Cape Cod Companies File Suit for More H-2B Visas
In an effort to increase the number of
visas granted for temporary foreign workers to more than 100,000 this year from
66,000 in 2003, eight Boston-area companies sued U.S. Citizenship and
Immigration Services (USCIS), U.S. Department of Labor (DOL) and
Massachusetts’s Department of Labor and Workforce Development in the U.S.
District Court in Boston last week.
According to the complaint, the
plaintiffs say the agencies wrongly prevented their businesses from getting the
visas necessary for them to increase their staff for the summer.
The business-owners filing suit claim that while some companies were
allowed to submit their applications for H-2B work visas as early as June 2003,
they were required to delay their submissions until fall 2003.

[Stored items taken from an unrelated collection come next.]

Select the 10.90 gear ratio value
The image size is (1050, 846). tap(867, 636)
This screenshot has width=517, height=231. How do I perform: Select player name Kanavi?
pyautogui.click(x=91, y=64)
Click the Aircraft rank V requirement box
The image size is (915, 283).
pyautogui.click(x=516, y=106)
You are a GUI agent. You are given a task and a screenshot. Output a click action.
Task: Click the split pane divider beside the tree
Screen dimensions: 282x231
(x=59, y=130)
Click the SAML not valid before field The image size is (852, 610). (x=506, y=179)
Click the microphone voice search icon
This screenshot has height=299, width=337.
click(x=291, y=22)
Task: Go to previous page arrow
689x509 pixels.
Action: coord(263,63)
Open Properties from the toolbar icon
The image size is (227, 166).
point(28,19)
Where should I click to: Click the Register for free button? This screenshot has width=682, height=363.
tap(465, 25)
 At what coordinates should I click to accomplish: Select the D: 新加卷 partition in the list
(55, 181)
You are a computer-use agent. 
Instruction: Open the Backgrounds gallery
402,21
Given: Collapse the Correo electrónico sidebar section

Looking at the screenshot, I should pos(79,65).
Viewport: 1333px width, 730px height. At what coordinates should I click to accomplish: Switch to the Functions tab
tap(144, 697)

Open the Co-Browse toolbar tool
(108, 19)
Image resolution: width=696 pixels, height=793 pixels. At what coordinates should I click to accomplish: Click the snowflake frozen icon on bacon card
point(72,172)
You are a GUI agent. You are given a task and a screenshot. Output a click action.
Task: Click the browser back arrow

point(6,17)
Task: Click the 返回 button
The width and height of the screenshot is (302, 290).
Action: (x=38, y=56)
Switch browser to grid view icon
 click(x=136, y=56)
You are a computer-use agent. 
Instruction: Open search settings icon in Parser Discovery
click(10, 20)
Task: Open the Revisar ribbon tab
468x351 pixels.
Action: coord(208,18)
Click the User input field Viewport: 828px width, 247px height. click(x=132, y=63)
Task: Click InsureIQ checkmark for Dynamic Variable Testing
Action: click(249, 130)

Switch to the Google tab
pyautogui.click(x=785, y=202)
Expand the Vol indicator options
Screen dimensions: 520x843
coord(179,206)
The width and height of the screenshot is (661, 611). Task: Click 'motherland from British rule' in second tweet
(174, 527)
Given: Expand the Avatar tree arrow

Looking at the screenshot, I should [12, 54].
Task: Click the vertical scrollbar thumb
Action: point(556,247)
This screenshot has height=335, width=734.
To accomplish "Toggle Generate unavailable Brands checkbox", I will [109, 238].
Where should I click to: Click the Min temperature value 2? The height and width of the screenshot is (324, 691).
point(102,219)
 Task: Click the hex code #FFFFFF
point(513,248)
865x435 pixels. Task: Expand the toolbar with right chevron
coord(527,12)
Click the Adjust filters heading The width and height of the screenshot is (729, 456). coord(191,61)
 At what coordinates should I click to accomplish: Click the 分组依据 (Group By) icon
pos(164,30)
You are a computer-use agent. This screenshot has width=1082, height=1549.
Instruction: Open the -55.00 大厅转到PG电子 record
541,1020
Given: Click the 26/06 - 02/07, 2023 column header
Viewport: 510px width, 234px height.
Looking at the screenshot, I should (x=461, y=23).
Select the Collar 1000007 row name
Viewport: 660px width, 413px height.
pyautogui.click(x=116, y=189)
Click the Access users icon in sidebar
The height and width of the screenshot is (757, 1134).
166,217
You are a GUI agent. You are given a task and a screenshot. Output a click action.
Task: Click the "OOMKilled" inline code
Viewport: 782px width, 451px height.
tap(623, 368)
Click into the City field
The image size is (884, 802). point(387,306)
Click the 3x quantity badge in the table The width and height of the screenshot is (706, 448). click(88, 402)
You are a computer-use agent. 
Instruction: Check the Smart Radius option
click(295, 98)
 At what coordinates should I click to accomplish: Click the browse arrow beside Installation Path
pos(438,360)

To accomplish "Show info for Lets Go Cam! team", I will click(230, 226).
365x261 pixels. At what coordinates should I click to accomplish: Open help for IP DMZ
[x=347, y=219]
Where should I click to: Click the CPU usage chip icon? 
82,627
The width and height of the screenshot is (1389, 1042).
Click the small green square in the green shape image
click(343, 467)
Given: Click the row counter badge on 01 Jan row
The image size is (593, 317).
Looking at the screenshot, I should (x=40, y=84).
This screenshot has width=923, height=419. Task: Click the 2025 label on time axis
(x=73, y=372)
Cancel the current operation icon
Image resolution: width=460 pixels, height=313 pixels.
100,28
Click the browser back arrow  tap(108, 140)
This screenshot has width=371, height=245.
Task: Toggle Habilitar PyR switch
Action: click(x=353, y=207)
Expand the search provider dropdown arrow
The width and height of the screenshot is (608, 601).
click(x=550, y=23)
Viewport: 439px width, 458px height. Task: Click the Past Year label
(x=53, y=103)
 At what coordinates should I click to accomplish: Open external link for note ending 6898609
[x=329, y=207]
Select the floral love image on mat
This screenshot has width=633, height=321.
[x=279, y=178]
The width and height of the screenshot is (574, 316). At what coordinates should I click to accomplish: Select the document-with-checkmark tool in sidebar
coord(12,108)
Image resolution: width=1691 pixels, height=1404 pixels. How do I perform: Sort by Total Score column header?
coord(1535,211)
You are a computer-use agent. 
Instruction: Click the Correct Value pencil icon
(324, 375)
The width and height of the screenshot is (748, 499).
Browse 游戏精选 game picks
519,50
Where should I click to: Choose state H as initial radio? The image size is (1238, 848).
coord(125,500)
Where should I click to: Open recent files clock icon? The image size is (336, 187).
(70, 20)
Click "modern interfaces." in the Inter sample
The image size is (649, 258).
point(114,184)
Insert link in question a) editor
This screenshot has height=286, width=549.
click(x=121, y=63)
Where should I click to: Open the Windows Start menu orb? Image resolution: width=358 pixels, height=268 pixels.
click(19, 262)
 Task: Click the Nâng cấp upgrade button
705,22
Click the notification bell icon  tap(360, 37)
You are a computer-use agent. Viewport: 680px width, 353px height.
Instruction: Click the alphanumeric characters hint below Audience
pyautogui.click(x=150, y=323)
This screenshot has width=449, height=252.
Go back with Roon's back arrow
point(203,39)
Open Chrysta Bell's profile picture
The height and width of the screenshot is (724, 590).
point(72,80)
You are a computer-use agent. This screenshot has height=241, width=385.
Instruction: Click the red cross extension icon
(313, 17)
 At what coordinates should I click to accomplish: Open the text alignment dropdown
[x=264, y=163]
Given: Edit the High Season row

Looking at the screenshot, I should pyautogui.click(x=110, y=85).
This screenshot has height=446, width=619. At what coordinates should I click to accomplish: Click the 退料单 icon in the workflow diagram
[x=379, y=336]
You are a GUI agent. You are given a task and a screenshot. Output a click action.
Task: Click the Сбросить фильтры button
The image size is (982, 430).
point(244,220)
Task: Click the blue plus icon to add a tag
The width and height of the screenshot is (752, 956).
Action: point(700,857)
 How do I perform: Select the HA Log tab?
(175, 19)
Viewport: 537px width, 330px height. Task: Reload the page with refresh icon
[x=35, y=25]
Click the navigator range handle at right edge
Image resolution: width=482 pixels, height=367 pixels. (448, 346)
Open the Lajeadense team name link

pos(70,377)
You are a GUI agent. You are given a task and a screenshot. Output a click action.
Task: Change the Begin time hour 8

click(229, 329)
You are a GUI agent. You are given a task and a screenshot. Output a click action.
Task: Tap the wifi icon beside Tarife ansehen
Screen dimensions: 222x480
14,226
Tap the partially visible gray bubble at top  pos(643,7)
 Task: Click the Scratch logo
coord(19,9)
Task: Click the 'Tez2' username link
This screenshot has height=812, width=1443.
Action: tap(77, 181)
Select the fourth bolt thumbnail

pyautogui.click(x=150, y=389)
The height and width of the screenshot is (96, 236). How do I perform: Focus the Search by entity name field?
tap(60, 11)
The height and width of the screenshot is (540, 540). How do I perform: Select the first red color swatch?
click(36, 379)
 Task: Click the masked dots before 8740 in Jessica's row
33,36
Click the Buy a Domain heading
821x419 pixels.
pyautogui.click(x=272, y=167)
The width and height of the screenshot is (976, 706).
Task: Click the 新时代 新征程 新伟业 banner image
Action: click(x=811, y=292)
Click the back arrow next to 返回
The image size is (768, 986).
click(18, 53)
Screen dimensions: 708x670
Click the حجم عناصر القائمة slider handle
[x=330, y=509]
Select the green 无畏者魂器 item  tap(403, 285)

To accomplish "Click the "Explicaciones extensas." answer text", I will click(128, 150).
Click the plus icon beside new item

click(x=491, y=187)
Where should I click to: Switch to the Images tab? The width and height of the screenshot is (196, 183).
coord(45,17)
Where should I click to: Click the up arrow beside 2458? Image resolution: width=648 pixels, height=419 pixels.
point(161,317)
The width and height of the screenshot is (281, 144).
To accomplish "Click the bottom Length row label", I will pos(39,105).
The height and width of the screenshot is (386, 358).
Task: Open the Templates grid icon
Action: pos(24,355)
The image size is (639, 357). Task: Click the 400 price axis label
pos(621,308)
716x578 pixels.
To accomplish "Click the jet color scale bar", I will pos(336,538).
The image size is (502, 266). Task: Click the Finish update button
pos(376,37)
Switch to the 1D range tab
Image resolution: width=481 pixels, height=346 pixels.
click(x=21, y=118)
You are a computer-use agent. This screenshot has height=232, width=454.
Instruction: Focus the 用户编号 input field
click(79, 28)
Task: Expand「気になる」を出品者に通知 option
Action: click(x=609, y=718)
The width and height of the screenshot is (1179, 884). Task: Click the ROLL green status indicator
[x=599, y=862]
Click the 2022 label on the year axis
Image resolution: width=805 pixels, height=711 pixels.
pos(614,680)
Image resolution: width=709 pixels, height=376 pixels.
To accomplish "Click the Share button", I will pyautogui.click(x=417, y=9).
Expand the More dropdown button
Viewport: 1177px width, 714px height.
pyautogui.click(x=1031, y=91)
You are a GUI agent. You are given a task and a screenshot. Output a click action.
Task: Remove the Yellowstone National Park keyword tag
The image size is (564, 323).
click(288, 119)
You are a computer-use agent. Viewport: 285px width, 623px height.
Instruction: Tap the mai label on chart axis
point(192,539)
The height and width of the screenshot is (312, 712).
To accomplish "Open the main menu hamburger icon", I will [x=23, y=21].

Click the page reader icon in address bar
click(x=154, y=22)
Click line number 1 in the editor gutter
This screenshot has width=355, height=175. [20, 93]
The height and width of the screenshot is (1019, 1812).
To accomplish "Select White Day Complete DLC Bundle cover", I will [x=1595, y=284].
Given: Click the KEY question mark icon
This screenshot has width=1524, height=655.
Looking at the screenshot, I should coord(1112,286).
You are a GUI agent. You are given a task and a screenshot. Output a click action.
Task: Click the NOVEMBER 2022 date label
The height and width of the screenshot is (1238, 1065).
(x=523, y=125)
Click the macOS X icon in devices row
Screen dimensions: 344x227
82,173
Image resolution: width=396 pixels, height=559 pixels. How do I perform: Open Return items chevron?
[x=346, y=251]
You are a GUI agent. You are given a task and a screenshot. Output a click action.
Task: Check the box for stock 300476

They claim that as a result of these delays, they did not receive as many
available visas as other businesses.
Additionally, the plaintiffs are
claiming that the government agencies disregarded the companies’ rights to
equal protection by setting different application dates for different types of
businesses.
The companies’ filed the suit,
according to one of the business-owners statements to The Boston Globe,
in hopes that the court will persuade the government to allocate an additional
40,000 visas this year. Massachusetts’
lawmakers are currently backing the SOLVE Act, legislation introduced to Senate
by Massachusetts’ Democratic Senator Edward Kennedy, to increase the number of
H-2B visas issued by this amount. Massachusetts’
Democratic Representative William Delahunt introduced similar legislation in the
house, although no action has been taken on it.